Material shown:
════════

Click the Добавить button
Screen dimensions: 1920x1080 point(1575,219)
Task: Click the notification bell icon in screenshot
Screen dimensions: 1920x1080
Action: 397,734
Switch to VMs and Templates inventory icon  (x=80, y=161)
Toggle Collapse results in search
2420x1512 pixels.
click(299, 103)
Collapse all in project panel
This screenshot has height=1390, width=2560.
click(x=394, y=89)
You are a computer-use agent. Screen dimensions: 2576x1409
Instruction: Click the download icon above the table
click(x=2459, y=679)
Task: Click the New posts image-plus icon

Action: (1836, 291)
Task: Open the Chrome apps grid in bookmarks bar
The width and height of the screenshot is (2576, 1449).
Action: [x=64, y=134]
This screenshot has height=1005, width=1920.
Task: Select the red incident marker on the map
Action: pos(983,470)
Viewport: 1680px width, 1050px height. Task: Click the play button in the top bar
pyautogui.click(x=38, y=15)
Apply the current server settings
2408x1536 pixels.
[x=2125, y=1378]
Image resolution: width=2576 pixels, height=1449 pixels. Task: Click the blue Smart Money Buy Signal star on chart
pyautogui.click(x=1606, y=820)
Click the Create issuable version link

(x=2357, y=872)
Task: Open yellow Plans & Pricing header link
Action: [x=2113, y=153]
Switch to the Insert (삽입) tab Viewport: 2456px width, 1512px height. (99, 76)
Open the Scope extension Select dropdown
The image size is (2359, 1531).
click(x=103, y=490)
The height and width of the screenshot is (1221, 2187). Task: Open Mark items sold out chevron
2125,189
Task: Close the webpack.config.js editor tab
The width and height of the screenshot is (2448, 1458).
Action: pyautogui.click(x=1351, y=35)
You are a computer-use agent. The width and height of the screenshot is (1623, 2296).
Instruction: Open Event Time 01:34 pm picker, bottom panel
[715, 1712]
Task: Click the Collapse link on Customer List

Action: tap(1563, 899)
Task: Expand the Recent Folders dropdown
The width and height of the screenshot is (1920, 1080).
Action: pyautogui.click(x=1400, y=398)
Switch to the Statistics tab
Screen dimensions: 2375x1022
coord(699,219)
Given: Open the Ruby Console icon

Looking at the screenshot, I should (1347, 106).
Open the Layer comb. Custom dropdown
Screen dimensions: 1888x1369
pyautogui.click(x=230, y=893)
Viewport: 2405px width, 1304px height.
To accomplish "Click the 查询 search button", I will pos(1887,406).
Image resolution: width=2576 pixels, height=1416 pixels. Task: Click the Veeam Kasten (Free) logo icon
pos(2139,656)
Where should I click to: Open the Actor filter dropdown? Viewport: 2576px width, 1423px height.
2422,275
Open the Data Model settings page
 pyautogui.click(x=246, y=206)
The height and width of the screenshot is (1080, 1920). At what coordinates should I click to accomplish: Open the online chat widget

════════

Required work: Retype the listing above in full, exactly as it stands.

Solution for this task:
Click the Добавить button
Screen dimensions: 1920x1080 point(1575,219)
Task: Click the notification bell icon in screenshot
Screen dimensions: 1920x1080
Action: 397,734
Switch to VMs and Templates inventory icon  (x=80, y=161)
Toggle Collapse results in search
2420x1512 pixels.
click(299, 103)
Collapse all in project panel
This screenshot has height=1390, width=2560.
click(x=394, y=89)
You are a computer-use agent. Screen dimensions: 2576x1409
Instruction: Click the download icon above the table
click(x=2459, y=679)
Task: Click the New posts image-plus icon

Action: (1836, 291)
Task: Open the Chrome apps grid in bookmarks bar
The width and height of the screenshot is (2576, 1449).
Action: [x=64, y=134]
This screenshot has height=1005, width=1920.
Task: Select the red incident marker on the map
Action: pos(983,470)
Viewport: 1680px width, 1050px height. Task: Click the play button in the top bar
pyautogui.click(x=38, y=15)
Apply the current server settings
2408x1536 pixels.
[x=2125, y=1378]
Image resolution: width=2576 pixels, height=1449 pixels. Task: Click the blue Smart Money Buy Signal star on chart
pyautogui.click(x=1606, y=820)
Click the Create issuable version link

(x=2357, y=872)
Task: Open yellow Plans & Pricing header link
Action: [x=2113, y=153]
Switch to the Insert (삽입) tab Viewport: 2456px width, 1512px height. (99, 76)
Open the Scope extension Select dropdown
The image size is (2359, 1531).
click(x=103, y=490)
The height and width of the screenshot is (1221, 2187). Task: Open Mark items sold out chevron
2125,189
Task: Close the webpack.config.js editor tab
The width and height of the screenshot is (2448, 1458).
Action: pyautogui.click(x=1351, y=35)
You are a computer-use agent. The width and height of the screenshot is (1623, 2296).
Instruction: Open Event Time 01:34 pm picker, bottom panel
[715, 1712]
Task: Click the Collapse link on Customer List

Action: tap(1563, 899)
Task: Expand the Recent Folders dropdown
The width and height of the screenshot is (1920, 1080).
Action: pyautogui.click(x=1400, y=398)
Switch to the Statistics tab
Screen dimensions: 2375x1022
coord(699,219)
Given: Open the Ruby Console icon

Looking at the screenshot, I should (1347, 106).
Open the Layer comb. Custom dropdown
Screen dimensions: 1888x1369
pyautogui.click(x=230, y=893)
Viewport: 2405px width, 1304px height.
To accomplish "Click the 查询 search button", I will pos(1887,406).
Image resolution: width=2576 pixels, height=1416 pixels. Task: Click the Veeam Kasten (Free) logo icon
pos(2139,656)
Where should I click to: Open the Actor filter dropdown? Viewport: 2576px width, 1423px height.
2422,275
Open the Data Model settings page
 pyautogui.click(x=246, y=206)
The height and width of the screenshot is (1080, 1920). At what coordinates should I click to accomplish: Open the online chat widget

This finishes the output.